Bit of a bump but I noticed this on thomann. No pics unfortunately.

PARKER MAXX FLY 7 GG - Thomann UK Cyberstore


----------



## bandinaboy (Dec 29, 2011)

"As an *equivalent, lower cost alternative* we can offer you:




*MUSIC MAN JOHN PETRUCCI 7P MD*"

Oh that is funny! great to see no one is gonna get a parker seven when you can get a petrucci seven for lower cost. ...


----------



## poopyalligator (Dec 29, 2011)

vampiregenocide said:


> Bit of a bump but I noticed this on thomann. No pics unfortunately.
> 
> PARKER MAXX FLY 7 GG - Thomann UK Cyberstore




Damn. That translates to about 6k in US dollars.


----------



## Sepultorture (Dec 29, 2011)

i think i evacuated my bowels at seeing the price in euros


----------



## Barney (Dec 30, 2011)

I really hope that they'll offer an "import" version of this around 800-1000 USD.


----------



## Spondus (Dec 30, 2011)

22 frets is a bit of a deal breaker for me unfortunately.
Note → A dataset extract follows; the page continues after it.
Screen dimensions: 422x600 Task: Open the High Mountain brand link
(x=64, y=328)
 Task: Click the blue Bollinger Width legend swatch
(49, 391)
Crap.


----------



## Murmel (Dec 30, 2011)

poopyalligator said:


> Damn. That translates to about 6k in US dollars.



Welcome to Europe, motherfucker


----------



## cyril v (Dec 30, 2011)

Spondus said:


> 22 frets is a bit of a deal breaker for me unfortunately. Crap.



BillyT over @ the Parker forum says it will be 24 frets.


----------



## Sepultorture (Dec 30, 2011)

anything over $2000, maybe even over $2500 is far too much for this guitar, just gunna have to wait and see what the american prices will be


----------



## Valennic (Dec 30, 2011)

That price is fucking ridiculous for something like that. I adore that shape, I love Parkers, but c'mon. Unless it's less than 3k, by a good bit, I doubt many people will be picking them up.


----------



## MaxOfMetal (Dec 30, 2011)

The US pricing will probably be closer to $3k, maybe a bit more or less. Just going off of what other guitars go for on Thomann compared to here in the US. 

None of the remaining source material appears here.